> I feel as though the same stigma that folks with mental disorders face in general society is being replicated here against teens or children facing the same or similar issues.
That is a pretty strange feeling to be having... Typically feelings refer to something along the lines of an interpretation of a pattern of bodily response... Feelings are things like guilt and shame and frustration and anger. I think you mean to say that you think that ' the same stigma that folks with mental disorders face in general society is being replicated here against teens or children facing the same or similar issues'. Now... How do you feel when you interpret people as doing that?
> Does that mean that adults and teens/children face the same issues? No, they don't.
Don't they? I thought you just said you felt (or thought) they did.
I would have thought that anxiety, depression, SA, SI, issues around identity, eating disorders, in fact any disorder there is a place for here are disorders that are also found in adolescents. Even in children (in some instances). Though I would think that the literacy skills required to read detailed posts... The interest required in the first place... Would mean that not many children would be particularly interested in such a site.
> Teens and children face very different issues than adults, and have a very different set of social skills than adults.
I've met a number of teens who have better social skills than a number of adults I've met off boards. Some teens are pretty good at differentiating thoughts from feelings, for example. I'm wondering how much comments like yours tend to perpeptuate the stigma you were interpreting other people as displaying in that first quote.
Funny how people are more bothered by teens than they are by expressions of religion...

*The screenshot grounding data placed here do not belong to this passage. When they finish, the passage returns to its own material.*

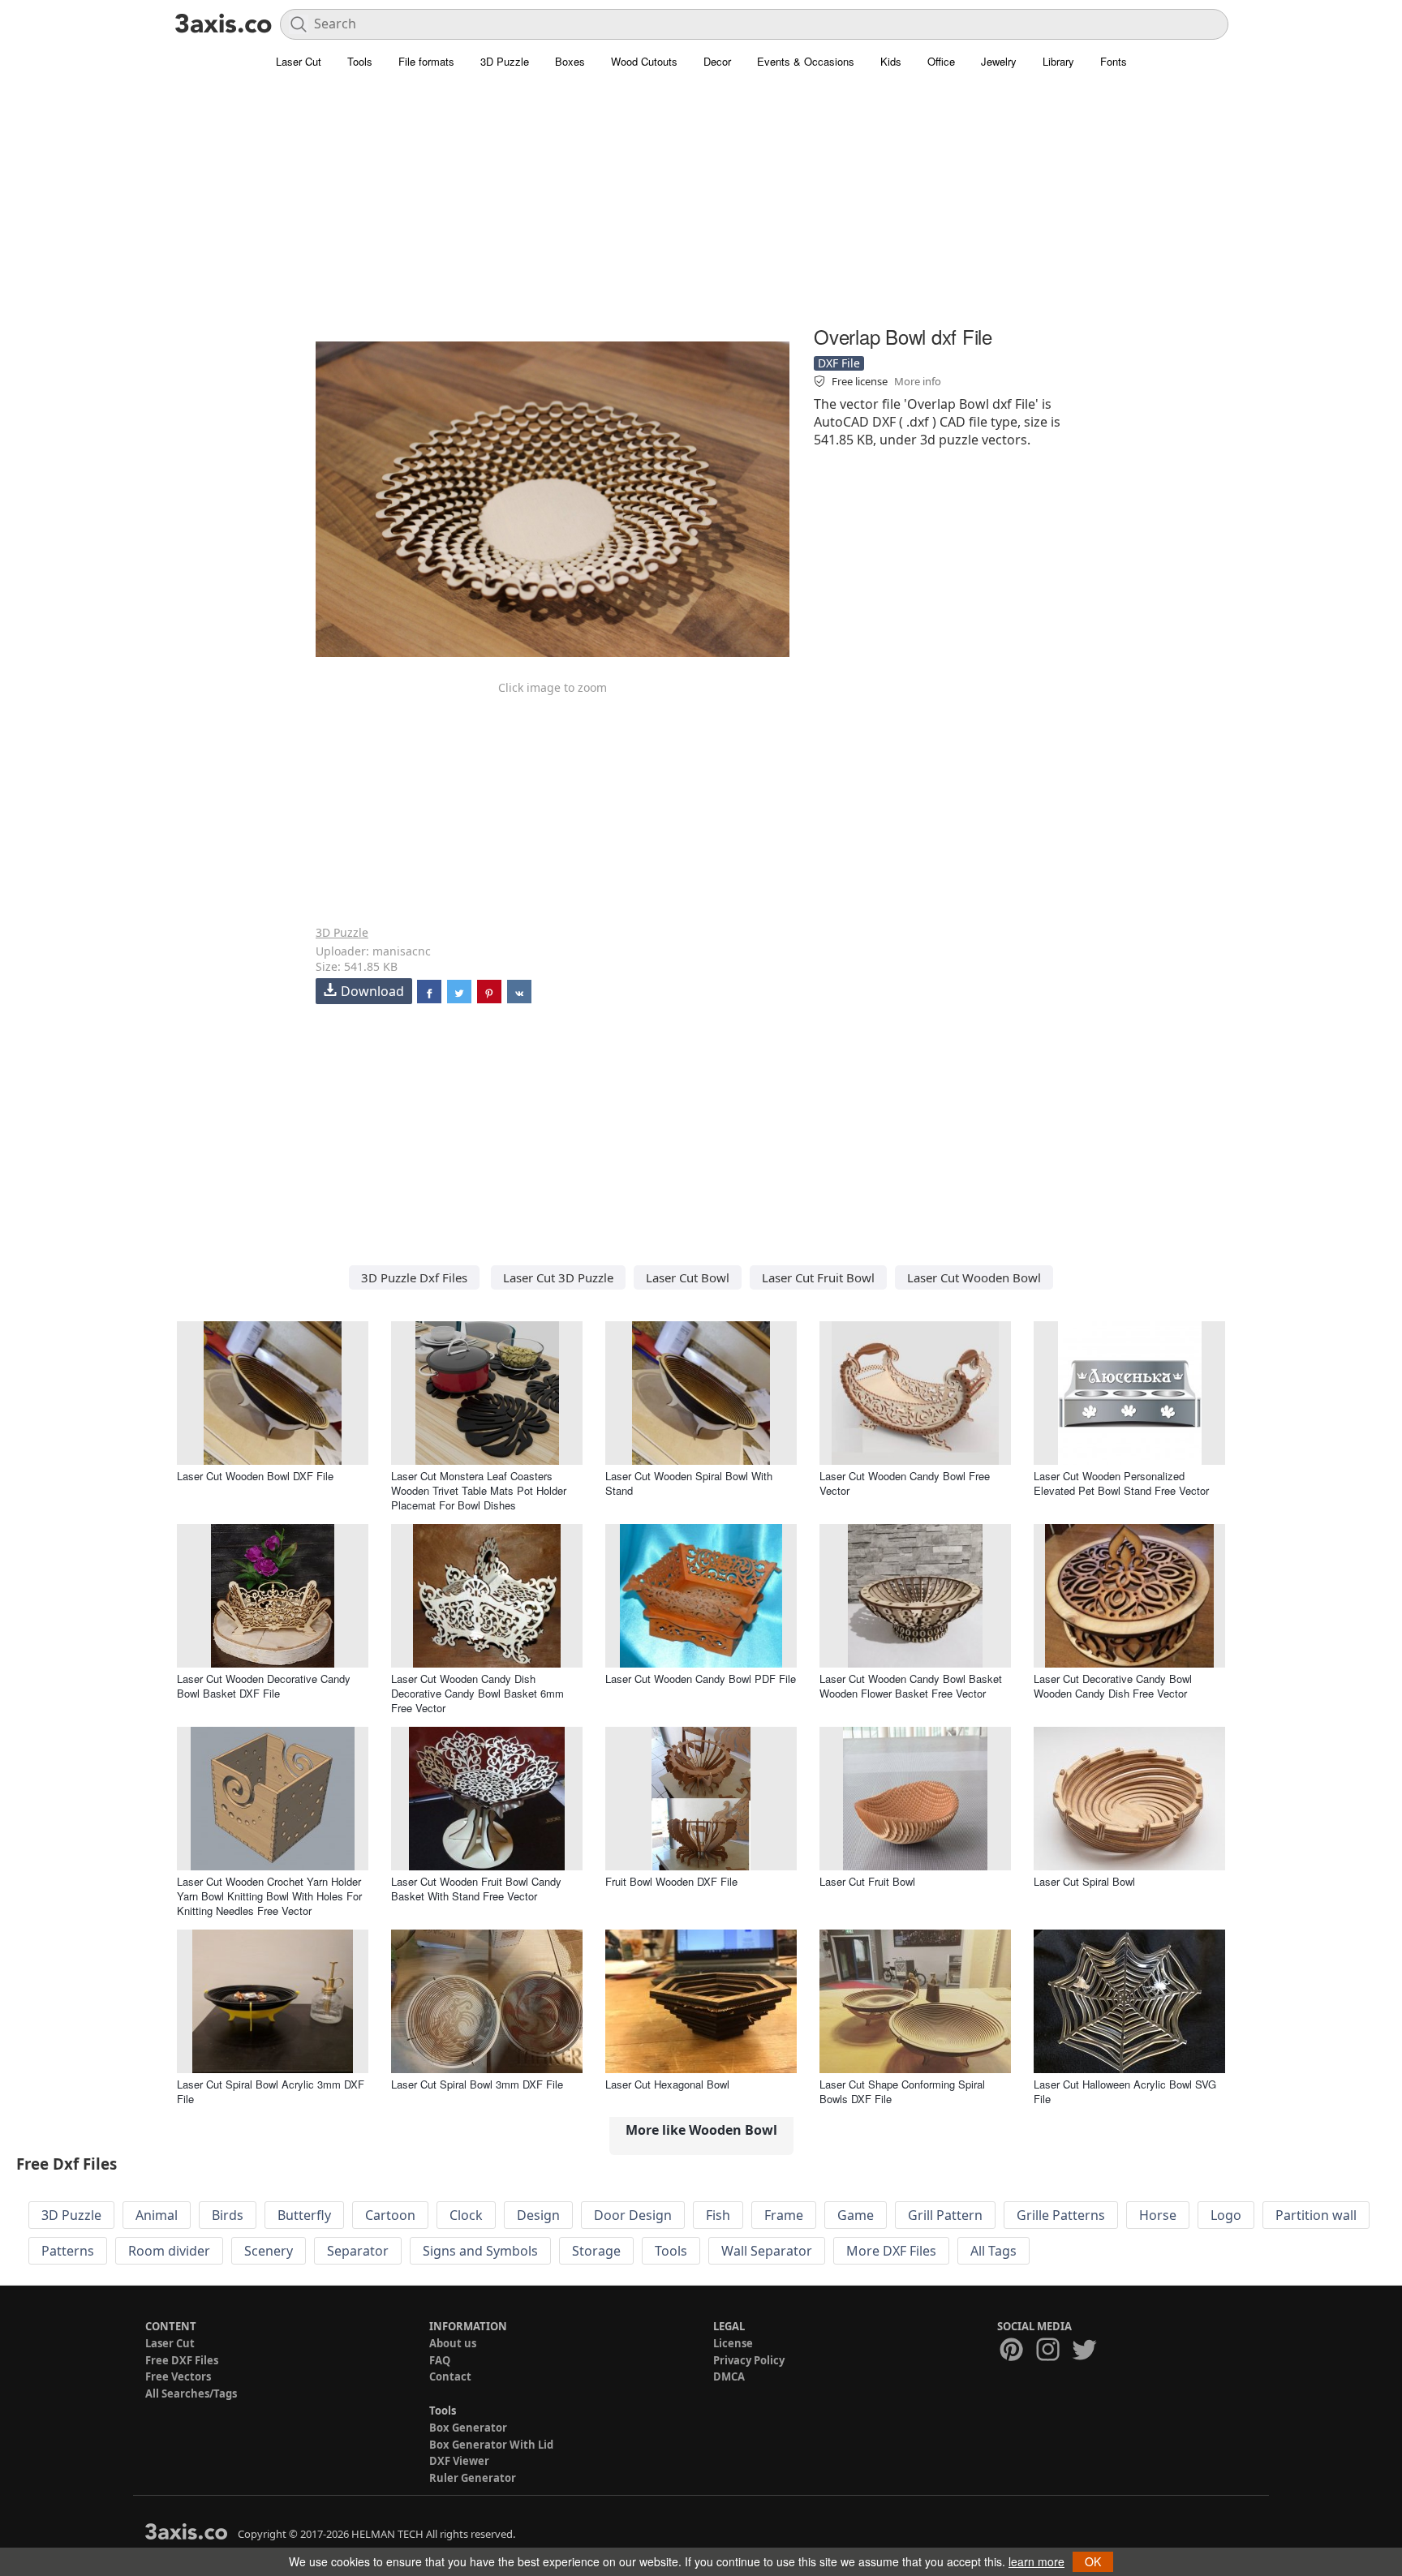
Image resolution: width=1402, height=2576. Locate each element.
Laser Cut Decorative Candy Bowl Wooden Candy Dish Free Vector (1113, 1686)
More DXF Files (891, 2251)
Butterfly (304, 2215)
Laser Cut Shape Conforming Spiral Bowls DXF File (902, 2091)
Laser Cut (298, 61)
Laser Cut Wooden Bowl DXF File (255, 1475)
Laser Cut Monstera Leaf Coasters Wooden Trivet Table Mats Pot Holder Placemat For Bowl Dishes (478, 1490)
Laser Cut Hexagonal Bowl (667, 2084)
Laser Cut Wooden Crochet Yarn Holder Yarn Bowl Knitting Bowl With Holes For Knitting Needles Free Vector (269, 1896)
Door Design (633, 2215)
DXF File (839, 363)
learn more (1036, 2561)
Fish (718, 2215)
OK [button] (1093, 2561)
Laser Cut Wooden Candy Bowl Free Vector (904, 1483)
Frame (783, 2215)
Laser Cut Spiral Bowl (1084, 1881)
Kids (890, 61)
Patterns (67, 2251)
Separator (358, 2251)
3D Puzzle (504, 61)
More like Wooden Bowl (701, 2130)
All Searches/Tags (191, 2393)
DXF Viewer (459, 2461)
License (733, 2343)
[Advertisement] (701, 206)
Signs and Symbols (480, 2251)
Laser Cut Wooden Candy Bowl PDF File (700, 1678)
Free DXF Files (181, 2360)
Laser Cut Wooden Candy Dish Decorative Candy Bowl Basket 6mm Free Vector (477, 1693)
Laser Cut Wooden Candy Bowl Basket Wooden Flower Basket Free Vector (910, 1686)
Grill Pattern (945, 2215)
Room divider (169, 2251)
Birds (227, 2215)
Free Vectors (178, 2376)
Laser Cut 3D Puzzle (558, 1277)
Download (372, 991)
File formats (426, 61)
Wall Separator (766, 2251)
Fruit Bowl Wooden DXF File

Or maybe it is that people are more concerned about teens having their own special place than they are interested in people having their own special place to talk about religon...
What next?
May I suggest a different board for people from ethnic minority groups as people who belong to an ethnic minority may well face different issues from those who aren't a member of an ethnic minority group.
Research on intelligence and so on and so forth suggests that people from an ethnic minority group aren't as likely to have good literacy skills...
Is there a problem with the analogy or is it illuminating do you think?